Eustacia was silent, and she turned from him, till she said, in a voice of suspended mightiness, “I am for a walk, and this is my way.”
“Well, I can do worse than follow you.”
“You know you can’t do otherwise, for all your moods and changes!” she answered defiantly. “Say what you will; try as you may; keep away from me all that you can—you will never forget me. You will love me all your life long. You would jump to marry me!”
“So I would!” said Wildeve. “Such strange thoughts as I’ve had from time to time, Eustacia; and they come to me this moment. You hate the heath as much as ever; that I know.”
“I do,” she murmured deeply. “’Tis my cross, my shame, and will be my death!”
“I abhor it too,” said he. “How mournfully the wind blows round us now!”
She did not answer. Its tone was indeed solemn and pervasive. Compound utterances addressed themselves to their senses, and it was possible to view by ear the features of the neighbourhood.

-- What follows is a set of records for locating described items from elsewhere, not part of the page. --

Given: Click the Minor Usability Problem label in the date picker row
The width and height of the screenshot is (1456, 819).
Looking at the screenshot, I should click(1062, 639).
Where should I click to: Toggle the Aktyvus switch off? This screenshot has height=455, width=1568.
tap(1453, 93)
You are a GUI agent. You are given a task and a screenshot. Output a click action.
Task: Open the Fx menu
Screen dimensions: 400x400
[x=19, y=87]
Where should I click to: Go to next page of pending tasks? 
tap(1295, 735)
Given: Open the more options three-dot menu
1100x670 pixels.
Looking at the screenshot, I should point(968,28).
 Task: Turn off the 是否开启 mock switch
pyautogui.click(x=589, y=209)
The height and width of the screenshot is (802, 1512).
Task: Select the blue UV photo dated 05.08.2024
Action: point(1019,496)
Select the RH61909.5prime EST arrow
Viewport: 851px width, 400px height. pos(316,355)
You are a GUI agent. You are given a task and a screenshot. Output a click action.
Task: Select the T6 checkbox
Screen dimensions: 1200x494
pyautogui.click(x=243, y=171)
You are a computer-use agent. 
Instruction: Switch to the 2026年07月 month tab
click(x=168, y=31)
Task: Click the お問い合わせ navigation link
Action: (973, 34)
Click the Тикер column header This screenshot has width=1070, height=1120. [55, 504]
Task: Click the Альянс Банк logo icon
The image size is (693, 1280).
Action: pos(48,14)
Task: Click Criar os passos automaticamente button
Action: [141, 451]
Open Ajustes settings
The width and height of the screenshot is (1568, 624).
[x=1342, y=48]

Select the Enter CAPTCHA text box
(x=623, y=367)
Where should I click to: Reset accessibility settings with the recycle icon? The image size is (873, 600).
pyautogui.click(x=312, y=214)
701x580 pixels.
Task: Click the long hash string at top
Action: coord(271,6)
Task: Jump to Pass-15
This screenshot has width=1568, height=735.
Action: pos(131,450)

Acoustic pictures were returned from the darkened scenery; they could hear where the tracts of heather began and ended; where the furze was growing stalky and tall; where it had been recently cut; in what direction the fir-clump lay, and how near was the pit in which the hollies grew; for these differing features had their voices no less than their shapes and colours.
“God, how lonely it is!” resumed Wildeve. “What are picturesque ravines and mists to us who see nothing else? Why should we stay here? Will you go with me to America? I have kindred in Wisconsin.”
“That wants consideration.”
“It seems impossible to do well here, unless one were a wild bird or a landscape-painter. Well?”
“Give me time,” she softly said, taking his hand. “America is so far away. Are you going to walk with me a little way?”
As Eustacia uttered the latter words she retired from the base of the barrow, and Wildeve followed her, so that the reddleman could hear no more.
He lifted the turves and arose. Their black figures sank and disappeared from against the sky. They were as two horns which the sluggish heath had put forth from its crown, like a mollusc, and had now again drawn in.
The reddleman’s walk across the vale, and over into the next where his cart lay, was not sprightly for a slim young fellow of twenty-four. His spirit was perturbed to aching. The breezes that blew around his mouth in that walk carried off upon them the accents of a commination.